===== FRAGMENTO DEL TEXTO

Una Comisión de la Verdad que investigó
el crimen concluyó que el hecho se había
pergeñado en la mañana del 24 de marzo
en la residencia de Alejandro Cáceres,
en San Salvador. Informó, además,
que el crimen fue propuesto por el
capitán Eduardo Ávila y ordenado
por el ex mayor Roberto
d’Aubuisson al ex capitán Saravia,
quien se encargó de contratar al
asesino, al que pagó mil colones (unos
130 dólares a la cotización de la
época).
A los diez años del asesinato de
Monseñor Romero se anunció desde
El Vaticano que había comenzado
el proceso de beatificación del mártir,
proceso que aún continúa.
En marzo de 1993, el informe de la
Comisión de la Verdad incluyó las seis
conclusiones siguientes sobre el
asesinato de Monseñor Romero:
1. El ex mayor Roberto d’Aubuisson
Arrieta dio la orden de asesinar al
Arzobispo, y a la manera de un
“Escuadrón de la muerte”, impartió
instrucciones precisas a miembros de su
entorno de seguridad para que
organizaran y supervisaran la ejecución
del asesinato.

==========
===== DATOS PROPORCIONADOS

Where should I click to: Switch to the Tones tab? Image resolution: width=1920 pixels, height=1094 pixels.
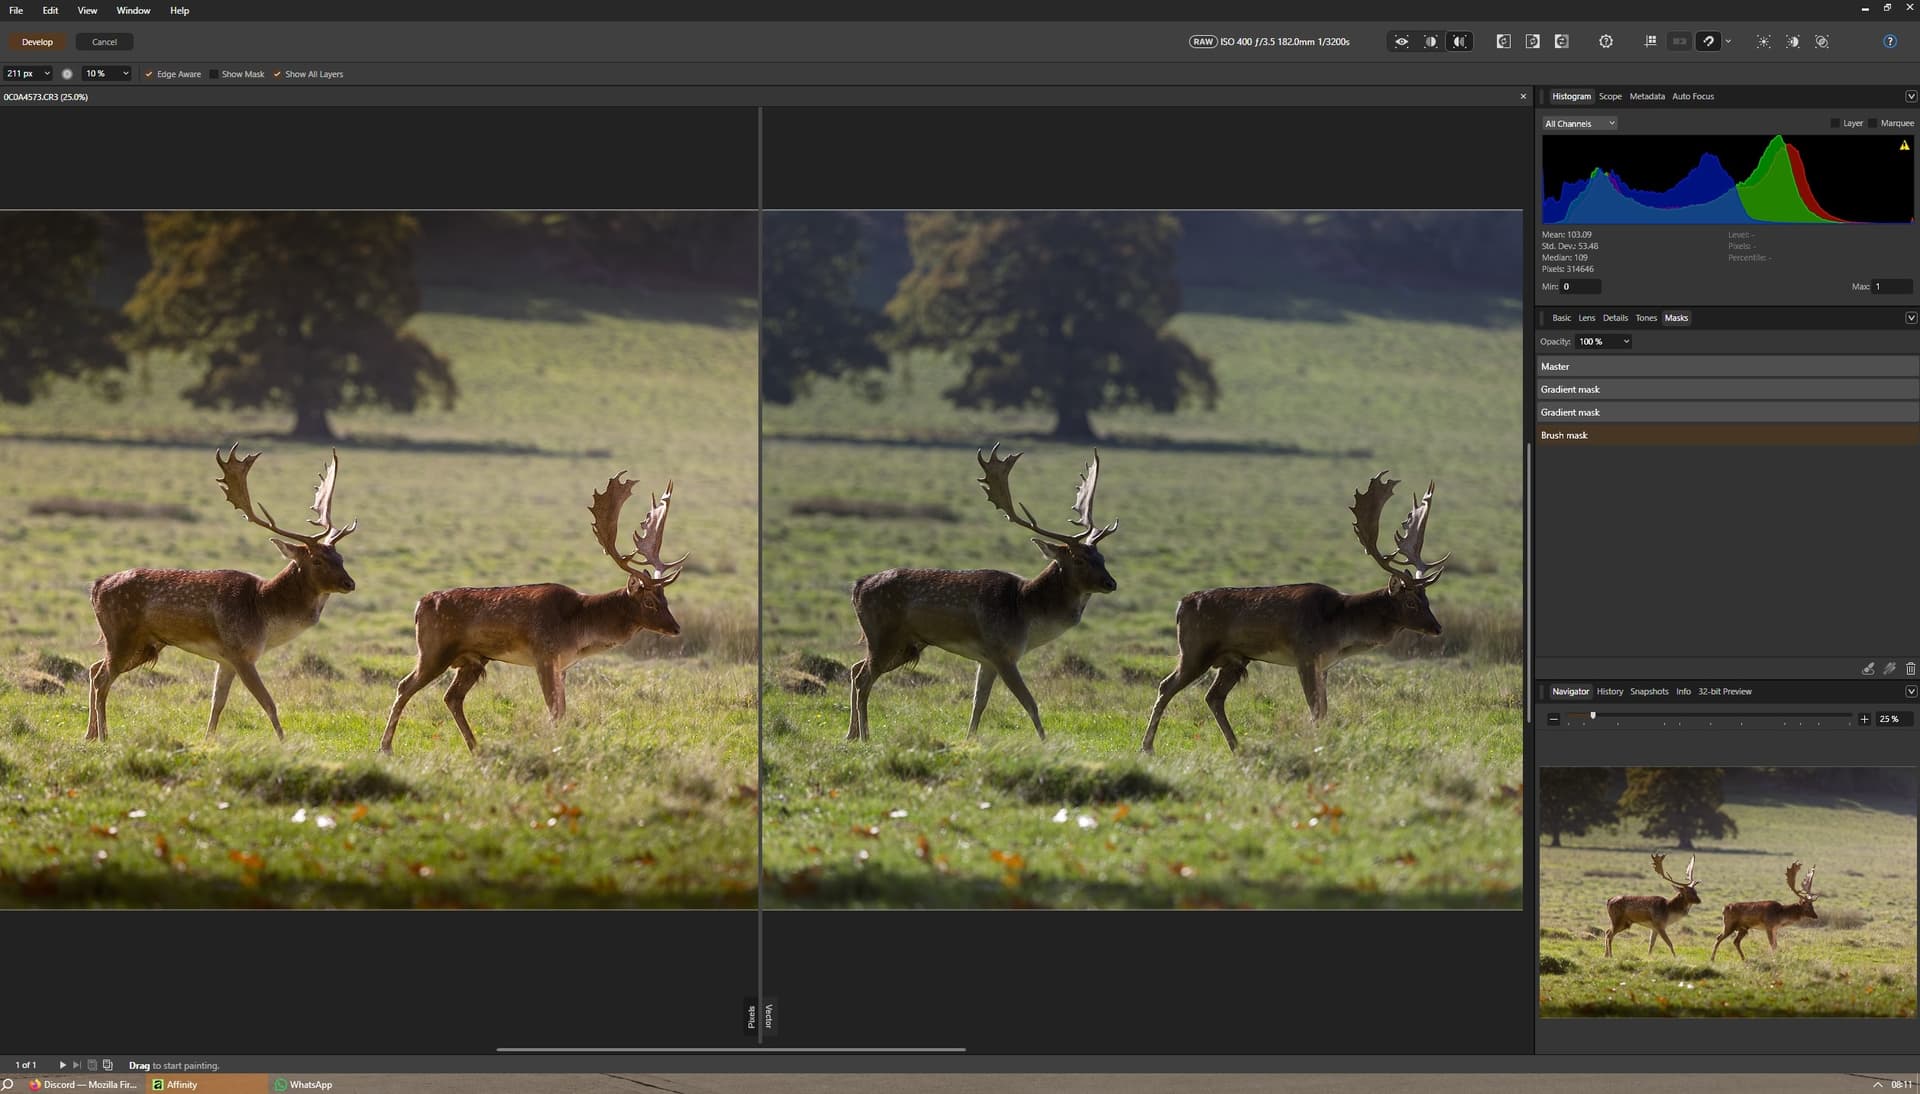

==========

#### TAREAS Y EJERCICIOS:
1. Duplica el pasaje del texto sobre el asesinato de Monseñor Romero que empieza en "En marzo de" y termina en "del asesinato.".
2. Traduce al inglés esta oración del texto sobre el asesinato de Monseñor Romero: "A los diez años del asesinato de Monseñor Romero se anunció desde El Vaticano que había comenzado el proceso de beatificación del mártir, proceso que aún continúa."

#### RESULTADOS POR TAREA:
1.
En marzo de 1993, el informe de la
Comisión de la Verdad incluyó las seis
conclusiones siguientes sobre el
asesinato de Monseñor Romero:
1. El ex mayor Roberto d’Aubuisson
Arrieta dio la orden de asesinar al
Arzobispo, y a la manera de un
“Escuadrón de la muerte”, impartió
instrucciones precisas a miembros de su
entorno de seguridad para que
organizaran y supervisaran la ejecución
del asesinato.

2. Ten years after the assassination of Monseñor Romero, it was announced from the Vatican that the beatification process of the martyr had begun, a process that is still ongoing.